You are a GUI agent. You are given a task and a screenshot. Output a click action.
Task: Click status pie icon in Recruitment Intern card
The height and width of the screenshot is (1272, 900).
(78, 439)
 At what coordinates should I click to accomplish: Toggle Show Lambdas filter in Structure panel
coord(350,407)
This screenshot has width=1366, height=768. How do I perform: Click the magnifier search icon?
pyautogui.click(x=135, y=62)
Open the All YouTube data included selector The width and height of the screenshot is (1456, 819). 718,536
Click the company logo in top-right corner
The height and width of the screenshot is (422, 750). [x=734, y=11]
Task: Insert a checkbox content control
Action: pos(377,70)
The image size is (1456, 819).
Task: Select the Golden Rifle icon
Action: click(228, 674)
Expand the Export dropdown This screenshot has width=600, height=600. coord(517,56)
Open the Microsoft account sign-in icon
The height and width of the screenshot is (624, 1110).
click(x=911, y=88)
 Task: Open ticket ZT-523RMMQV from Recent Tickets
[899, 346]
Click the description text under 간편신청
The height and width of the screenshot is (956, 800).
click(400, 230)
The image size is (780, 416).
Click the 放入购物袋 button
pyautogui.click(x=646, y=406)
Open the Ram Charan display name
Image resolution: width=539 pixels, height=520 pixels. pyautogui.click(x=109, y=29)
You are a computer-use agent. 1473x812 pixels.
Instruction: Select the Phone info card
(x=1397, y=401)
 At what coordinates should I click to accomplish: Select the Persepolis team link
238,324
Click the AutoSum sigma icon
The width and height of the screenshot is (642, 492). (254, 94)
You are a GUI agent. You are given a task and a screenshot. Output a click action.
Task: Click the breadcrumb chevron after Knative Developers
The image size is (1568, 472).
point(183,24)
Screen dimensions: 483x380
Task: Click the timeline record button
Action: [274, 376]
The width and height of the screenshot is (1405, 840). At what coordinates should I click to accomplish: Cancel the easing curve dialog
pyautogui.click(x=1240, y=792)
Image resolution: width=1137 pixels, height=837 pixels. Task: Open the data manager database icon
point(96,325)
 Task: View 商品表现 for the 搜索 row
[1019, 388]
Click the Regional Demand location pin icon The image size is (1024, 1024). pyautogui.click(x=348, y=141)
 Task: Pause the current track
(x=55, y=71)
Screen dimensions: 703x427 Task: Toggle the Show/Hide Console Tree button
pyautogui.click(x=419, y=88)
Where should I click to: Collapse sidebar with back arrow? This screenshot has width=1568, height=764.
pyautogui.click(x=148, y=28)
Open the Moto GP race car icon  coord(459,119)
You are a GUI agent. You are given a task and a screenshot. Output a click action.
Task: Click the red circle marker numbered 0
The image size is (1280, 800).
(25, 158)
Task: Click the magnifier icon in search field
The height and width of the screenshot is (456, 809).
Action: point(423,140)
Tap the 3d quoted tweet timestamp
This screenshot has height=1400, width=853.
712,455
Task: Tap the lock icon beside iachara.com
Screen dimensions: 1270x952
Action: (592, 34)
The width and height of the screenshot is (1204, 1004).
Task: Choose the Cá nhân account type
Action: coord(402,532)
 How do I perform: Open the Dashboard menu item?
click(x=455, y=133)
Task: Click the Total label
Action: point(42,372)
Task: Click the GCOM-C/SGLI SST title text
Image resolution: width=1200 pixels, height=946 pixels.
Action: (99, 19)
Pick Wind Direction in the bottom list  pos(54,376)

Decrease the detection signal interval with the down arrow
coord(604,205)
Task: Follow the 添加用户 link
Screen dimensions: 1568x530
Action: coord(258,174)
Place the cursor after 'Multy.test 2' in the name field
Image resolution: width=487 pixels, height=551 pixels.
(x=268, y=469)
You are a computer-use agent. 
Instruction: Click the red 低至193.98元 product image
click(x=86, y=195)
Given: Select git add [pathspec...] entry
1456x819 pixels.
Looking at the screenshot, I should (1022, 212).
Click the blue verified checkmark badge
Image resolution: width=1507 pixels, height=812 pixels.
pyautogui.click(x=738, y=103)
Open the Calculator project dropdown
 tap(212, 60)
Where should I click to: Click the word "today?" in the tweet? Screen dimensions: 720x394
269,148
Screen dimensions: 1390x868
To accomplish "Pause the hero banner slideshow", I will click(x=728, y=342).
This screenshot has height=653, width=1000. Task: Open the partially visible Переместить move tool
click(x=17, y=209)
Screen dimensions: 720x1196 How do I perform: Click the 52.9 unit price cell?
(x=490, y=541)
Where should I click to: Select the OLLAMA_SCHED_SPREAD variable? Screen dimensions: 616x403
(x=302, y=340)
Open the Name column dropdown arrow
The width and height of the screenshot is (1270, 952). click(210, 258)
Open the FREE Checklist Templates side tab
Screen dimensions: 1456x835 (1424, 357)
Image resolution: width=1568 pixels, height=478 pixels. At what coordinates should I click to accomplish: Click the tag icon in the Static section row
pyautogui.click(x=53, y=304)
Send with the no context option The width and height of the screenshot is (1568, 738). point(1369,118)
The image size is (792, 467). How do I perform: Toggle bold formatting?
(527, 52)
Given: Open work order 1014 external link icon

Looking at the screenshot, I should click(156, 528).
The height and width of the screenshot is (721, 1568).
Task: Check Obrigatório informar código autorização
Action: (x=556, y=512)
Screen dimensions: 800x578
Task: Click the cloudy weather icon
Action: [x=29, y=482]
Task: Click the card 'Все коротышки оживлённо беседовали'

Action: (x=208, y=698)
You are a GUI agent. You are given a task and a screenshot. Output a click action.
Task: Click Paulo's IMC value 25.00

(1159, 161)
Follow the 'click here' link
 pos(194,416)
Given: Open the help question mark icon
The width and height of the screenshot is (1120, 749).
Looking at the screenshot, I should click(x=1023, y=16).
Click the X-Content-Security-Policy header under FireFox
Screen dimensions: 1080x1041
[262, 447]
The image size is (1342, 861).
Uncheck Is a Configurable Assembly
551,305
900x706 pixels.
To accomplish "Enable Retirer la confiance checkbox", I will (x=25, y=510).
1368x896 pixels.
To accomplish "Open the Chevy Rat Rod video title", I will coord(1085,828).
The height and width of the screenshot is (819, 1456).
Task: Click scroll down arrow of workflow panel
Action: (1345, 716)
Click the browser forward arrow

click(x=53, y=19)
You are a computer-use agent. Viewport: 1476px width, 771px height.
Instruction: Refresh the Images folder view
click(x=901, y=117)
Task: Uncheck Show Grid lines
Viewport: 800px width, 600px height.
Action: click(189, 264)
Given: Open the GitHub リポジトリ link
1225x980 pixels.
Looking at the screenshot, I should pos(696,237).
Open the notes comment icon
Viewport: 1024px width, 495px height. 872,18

***

*Objective*
Copy every row above onto the page again, unchanged.

*Correct result*
You are a GUI agent. You are given a task and a screenshot. Output a click action.
Task: Click status pie icon in Recruitment Intern card
The height and width of the screenshot is (1272, 900).
(78, 439)
 At what coordinates should I click to accomplish: Toggle Show Lambdas filter in Structure panel
coord(350,407)
This screenshot has width=1366, height=768. How do I perform: Click the magnifier search icon?
pyautogui.click(x=135, y=62)
Open the All YouTube data included selector The width and height of the screenshot is (1456, 819). 718,536
Click the company logo in top-right corner
The height and width of the screenshot is (422, 750). [x=734, y=11]
Task: Insert a checkbox content control
Action: pos(377,70)
The image size is (1456, 819).
Task: Select the Golden Rifle icon
Action: click(228, 674)
Expand the Export dropdown This screenshot has width=600, height=600. coord(517,56)
Open the Microsoft account sign-in icon
The height and width of the screenshot is (624, 1110).
click(x=911, y=88)
 Task: Open ticket ZT-523RMMQV from Recent Tickets
[899, 346]
Click the description text under 간편신청
The height and width of the screenshot is (956, 800).
click(400, 230)
The image size is (780, 416).
Click the 放入购物袋 button
pyautogui.click(x=646, y=406)
Open the Ram Charan display name
Image resolution: width=539 pixels, height=520 pixels. pyautogui.click(x=109, y=29)
You are a computer-use agent. 1473x812 pixels.
Instruction: Select the Phone info card
(x=1397, y=401)
 At what coordinates should I click to accomplish: Select the Persepolis team link
238,324
Click the AutoSum sigma icon
The width and height of the screenshot is (642, 492). (254, 94)
You are a GUI agent. You are given a task and a screenshot. Output a click action.
Task: Click the breadcrumb chevron after Knative Developers
The image size is (1568, 472).
point(183,24)
Screen dimensions: 483x380
Task: Click the timeline record button
Action: [274, 376]
The width and height of the screenshot is (1405, 840). At what coordinates should I click to accomplish: Cancel the easing curve dialog
pyautogui.click(x=1240, y=792)
Image resolution: width=1137 pixels, height=837 pixels. Task: Open the data manager database icon
point(96,325)
 Task: View 商品表现 for the 搜索 row
[1019, 388]
Click the Regional Demand location pin icon The image size is (1024, 1024). pyautogui.click(x=348, y=141)
 Task: Pause the current track
(x=55, y=71)
Screen dimensions: 703x427 Task: Toggle the Show/Hide Console Tree button
pyautogui.click(x=419, y=88)
Where should I click to: Collapse sidebar with back arrow? This screenshot has width=1568, height=764.
pyautogui.click(x=148, y=28)
Open the Moto GP race car icon  coord(459,119)
You are a GUI agent. You are given a task and a screenshot. Output a click action.
Task: Click the red circle marker numbered 0
The image size is (1280, 800).
(25, 158)
Task: Click the magnifier icon in search field
The height and width of the screenshot is (456, 809).
Action: point(423,140)
Tap the 3d quoted tweet timestamp
This screenshot has height=1400, width=853.
712,455
Task: Tap the lock icon beside iachara.com
Screen dimensions: 1270x952
Action: (592, 34)
The width and height of the screenshot is (1204, 1004).
Task: Choose the Cá nhân account type
Action: coord(402,532)
 How do I perform: Open the Dashboard menu item?
click(x=455, y=133)
Task: Click the Total label
Action: point(42,372)
Task: Click the GCOM-C/SGLI SST title text
Image resolution: width=1200 pixels, height=946 pixels.
Action: (99, 19)
Pick Wind Direction in the bottom list  pos(54,376)

Decrease the detection signal interval with the down arrow
coord(604,205)
Task: Follow the 添加用户 link
Screen dimensions: 1568x530
Action: coord(258,174)
Place the cursor after 'Multy.test 2' in the name field
Image resolution: width=487 pixels, height=551 pixels.
(x=268, y=469)
You are a computer-use agent. 
Instruction: Click the red 低至193.98元 product image
click(x=86, y=195)
Given: Select git add [pathspec...] entry
1456x819 pixels.
Looking at the screenshot, I should (1022, 212).
Click the blue verified checkmark badge
Image resolution: width=1507 pixels, height=812 pixels.
pyautogui.click(x=738, y=103)
Open the Calculator project dropdown
 tap(212, 60)
Where should I click to: Click the word "today?" in the tweet? Screen dimensions: 720x394
269,148
Screen dimensions: 1390x868
To accomplish "Pause the hero banner slideshow", I will click(x=728, y=342).
This screenshot has height=653, width=1000. Task: Open the partially visible Переместить move tool
click(x=17, y=209)
Screen dimensions: 720x1196 How do I perform: Click the 52.9 unit price cell?
(x=490, y=541)
Where should I click to: Select the OLLAMA_SCHED_SPREAD variable? Screen dimensions: 616x403
(x=302, y=340)
Open the Name column dropdown arrow
The width and height of the screenshot is (1270, 952). click(210, 258)
Open the FREE Checklist Templates side tab
Screen dimensions: 1456x835 (1424, 357)
Image resolution: width=1568 pixels, height=478 pixels. At what coordinates should I click to accomplish: Click the tag icon in the Static section row
pyautogui.click(x=53, y=304)
Send with the no context option The width and height of the screenshot is (1568, 738). point(1369,118)
The image size is (792, 467). How do I perform: Toggle bold formatting?
(527, 52)
Given: Open work order 1014 external link icon

Looking at the screenshot, I should click(156, 528).
The height and width of the screenshot is (721, 1568).
Task: Check Obrigatório informar código autorização
Action: (x=556, y=512)
Screen dimensions: 800x578
Task: Click the cloudy weather icon
Action: [x=29, y=482]
Task: Click the card 'Все коротышки оживлённо беседовали'

Action: (x=208, y=698)
You are a GUI agent. You are given a task and a screenshot. Output a click action.
Task: Click Paulo's IMC value 25.00

(1159, 161)
Follow the 'click here' link
 pos(194,416)
Given: Open the help question mark icon
The width and height of the screenshot is (1120, 749).
Looking at the screenshot, I should click(x=1023, y=16).
Click the X-Content-Security-Policy header under FireFox
Screen dimensions: 1080x1041
[262, 447]
The image size is (1342, 861).
Uncheck Is a Configurable Assembly
551,305
900x706 pixels.
To accomplish "Enable Retirer la confiance checkbox", I will (x=25, y=510).
1368x896 pixels.
To accomplish "Open the Chevy Rat Rod video title", I will coord(1085,828).
The height and width of the screenshot is (819, 1456).
Task: Click scroll down arrow of workflow panel
Action: (1345, 716)
Click the browser forward arrow

click(x=53, y=19)
You are a computer-use agent. Viewport: 1476px width, 771px height.
Instruction: Refresh the Images folder view
click(x=901, y=117)
Task: Uncheck Show Grid lines
Viewport: 800px width, 600px height.
Action: click(189, 264)
Given: Open the GitHub リポジトリ link
1225x980 pixels.
Looking at the screenshot, I should pos(696,237).
Open the notes comment icon
Viewport: 1024px width, 495px height. 872,18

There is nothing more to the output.